▶ [Material for the task]
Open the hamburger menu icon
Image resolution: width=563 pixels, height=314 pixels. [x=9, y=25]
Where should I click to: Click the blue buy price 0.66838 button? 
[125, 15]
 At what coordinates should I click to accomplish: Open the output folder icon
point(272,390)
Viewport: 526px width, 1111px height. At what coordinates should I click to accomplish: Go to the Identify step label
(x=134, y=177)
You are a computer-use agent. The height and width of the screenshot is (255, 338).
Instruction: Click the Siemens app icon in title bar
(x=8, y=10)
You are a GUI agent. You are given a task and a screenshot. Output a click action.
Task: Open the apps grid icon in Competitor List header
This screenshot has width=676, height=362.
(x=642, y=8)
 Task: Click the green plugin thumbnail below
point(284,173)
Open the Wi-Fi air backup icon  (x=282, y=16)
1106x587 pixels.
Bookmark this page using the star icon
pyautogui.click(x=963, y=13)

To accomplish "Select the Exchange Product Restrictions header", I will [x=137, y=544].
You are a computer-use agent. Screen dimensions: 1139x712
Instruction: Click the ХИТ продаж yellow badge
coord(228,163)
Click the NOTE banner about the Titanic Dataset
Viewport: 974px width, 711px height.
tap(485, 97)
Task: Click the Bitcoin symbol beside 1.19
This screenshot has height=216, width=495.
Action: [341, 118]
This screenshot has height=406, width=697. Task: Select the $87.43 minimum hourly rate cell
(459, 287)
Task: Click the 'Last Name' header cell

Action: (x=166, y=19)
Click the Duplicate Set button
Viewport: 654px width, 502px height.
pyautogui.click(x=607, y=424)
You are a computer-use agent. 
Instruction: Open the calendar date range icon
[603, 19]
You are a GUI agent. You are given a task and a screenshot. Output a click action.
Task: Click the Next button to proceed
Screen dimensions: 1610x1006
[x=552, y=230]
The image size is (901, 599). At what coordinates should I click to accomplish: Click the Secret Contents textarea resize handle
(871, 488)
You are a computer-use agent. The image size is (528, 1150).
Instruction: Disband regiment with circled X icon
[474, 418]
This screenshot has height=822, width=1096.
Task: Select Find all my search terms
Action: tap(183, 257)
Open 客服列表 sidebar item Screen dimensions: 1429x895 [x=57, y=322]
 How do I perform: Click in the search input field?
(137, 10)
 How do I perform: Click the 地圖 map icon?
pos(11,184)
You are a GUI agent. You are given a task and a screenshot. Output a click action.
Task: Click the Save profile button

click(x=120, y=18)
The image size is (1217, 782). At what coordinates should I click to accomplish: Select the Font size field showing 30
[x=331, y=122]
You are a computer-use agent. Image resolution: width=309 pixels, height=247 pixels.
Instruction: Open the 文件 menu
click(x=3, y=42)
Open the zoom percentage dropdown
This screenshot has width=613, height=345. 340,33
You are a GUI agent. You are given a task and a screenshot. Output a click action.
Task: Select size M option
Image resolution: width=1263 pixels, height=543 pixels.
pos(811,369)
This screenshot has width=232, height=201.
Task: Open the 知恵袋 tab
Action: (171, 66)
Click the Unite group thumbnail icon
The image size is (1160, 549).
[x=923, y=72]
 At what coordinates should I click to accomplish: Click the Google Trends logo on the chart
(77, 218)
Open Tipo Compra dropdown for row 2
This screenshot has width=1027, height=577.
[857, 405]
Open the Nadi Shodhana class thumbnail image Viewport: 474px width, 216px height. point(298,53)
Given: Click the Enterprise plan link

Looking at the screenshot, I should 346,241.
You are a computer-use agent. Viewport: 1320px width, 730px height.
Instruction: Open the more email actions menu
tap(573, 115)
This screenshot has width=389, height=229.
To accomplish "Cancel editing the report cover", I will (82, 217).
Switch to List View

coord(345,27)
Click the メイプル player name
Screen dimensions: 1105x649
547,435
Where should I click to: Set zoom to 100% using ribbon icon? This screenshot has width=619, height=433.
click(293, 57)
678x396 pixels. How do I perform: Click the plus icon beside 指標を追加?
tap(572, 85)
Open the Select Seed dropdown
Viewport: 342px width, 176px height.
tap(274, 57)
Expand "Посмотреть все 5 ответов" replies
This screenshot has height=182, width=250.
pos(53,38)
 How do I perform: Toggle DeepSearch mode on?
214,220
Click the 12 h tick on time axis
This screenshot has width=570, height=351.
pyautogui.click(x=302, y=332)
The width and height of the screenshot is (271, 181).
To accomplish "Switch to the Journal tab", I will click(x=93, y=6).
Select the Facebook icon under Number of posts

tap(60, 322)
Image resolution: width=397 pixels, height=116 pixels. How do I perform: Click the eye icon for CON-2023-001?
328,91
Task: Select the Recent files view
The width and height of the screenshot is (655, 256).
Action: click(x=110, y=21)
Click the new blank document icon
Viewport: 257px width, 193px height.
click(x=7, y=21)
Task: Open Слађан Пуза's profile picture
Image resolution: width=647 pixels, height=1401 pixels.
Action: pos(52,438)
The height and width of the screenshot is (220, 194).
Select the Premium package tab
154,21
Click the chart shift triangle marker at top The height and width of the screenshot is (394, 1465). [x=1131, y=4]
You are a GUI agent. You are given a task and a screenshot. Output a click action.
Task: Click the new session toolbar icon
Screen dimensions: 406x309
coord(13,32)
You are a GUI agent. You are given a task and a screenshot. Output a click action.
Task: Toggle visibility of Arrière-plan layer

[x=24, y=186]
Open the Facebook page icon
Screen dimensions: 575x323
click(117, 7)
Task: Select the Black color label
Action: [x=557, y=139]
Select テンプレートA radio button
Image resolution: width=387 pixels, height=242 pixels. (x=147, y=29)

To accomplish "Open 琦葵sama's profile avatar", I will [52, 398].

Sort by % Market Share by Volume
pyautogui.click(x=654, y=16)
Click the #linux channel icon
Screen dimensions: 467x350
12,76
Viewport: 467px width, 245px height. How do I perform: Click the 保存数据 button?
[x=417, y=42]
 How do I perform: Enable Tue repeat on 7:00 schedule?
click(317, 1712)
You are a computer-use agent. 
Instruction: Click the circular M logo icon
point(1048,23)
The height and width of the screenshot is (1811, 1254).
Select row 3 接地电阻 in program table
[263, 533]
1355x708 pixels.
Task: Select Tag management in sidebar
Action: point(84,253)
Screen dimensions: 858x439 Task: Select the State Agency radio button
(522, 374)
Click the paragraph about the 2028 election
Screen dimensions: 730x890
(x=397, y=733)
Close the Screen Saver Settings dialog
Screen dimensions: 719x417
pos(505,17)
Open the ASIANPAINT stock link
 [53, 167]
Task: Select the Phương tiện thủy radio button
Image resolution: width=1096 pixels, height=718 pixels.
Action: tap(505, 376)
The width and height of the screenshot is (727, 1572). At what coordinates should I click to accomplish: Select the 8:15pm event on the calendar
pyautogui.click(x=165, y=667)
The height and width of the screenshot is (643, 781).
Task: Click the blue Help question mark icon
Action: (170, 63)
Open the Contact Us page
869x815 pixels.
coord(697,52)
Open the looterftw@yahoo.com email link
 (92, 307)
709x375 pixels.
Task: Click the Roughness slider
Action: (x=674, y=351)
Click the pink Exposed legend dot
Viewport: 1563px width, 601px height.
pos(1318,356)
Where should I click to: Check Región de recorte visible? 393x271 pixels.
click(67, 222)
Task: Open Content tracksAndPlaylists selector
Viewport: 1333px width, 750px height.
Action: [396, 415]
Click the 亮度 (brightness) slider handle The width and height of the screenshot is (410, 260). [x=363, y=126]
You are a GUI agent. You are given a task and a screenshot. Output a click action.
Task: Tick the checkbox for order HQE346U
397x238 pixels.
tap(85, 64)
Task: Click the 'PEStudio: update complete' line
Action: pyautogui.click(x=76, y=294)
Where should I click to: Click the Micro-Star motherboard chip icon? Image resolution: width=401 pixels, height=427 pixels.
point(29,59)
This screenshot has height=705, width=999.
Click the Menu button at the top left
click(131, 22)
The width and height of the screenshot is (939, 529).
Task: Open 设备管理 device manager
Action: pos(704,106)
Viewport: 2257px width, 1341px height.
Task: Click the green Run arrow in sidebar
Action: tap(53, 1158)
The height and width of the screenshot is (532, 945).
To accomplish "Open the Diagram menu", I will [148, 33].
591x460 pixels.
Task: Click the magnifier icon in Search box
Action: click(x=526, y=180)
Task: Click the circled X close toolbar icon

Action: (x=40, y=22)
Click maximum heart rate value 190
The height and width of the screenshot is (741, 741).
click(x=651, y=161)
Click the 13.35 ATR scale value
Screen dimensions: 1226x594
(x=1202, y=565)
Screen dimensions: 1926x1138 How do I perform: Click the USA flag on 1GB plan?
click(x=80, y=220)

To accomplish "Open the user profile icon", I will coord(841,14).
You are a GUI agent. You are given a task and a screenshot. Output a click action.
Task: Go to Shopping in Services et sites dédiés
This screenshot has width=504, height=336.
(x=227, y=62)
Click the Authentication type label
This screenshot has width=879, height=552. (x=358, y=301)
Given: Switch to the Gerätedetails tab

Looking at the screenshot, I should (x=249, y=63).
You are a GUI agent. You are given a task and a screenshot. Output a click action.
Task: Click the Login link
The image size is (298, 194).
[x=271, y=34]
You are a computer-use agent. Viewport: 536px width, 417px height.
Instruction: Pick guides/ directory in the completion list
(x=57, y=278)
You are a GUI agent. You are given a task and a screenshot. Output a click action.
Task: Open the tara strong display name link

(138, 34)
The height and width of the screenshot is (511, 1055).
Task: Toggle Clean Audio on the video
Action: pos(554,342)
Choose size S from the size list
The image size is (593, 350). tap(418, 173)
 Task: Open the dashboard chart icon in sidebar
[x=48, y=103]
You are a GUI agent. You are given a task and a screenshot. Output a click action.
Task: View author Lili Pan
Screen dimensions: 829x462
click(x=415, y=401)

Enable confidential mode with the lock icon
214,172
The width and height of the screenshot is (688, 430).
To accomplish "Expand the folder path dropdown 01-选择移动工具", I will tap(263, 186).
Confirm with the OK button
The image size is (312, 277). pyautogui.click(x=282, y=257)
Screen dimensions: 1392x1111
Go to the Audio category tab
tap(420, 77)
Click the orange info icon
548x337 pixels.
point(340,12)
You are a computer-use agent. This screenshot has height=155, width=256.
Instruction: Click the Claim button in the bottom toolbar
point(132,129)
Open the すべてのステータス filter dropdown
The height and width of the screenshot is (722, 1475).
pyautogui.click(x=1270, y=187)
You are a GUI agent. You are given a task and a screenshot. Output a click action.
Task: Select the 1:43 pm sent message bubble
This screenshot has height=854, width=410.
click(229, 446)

▶ [Aim]
Count the lines in the material above that contain the word "header". Reply with the number alone.

▶ [Correct answer]
3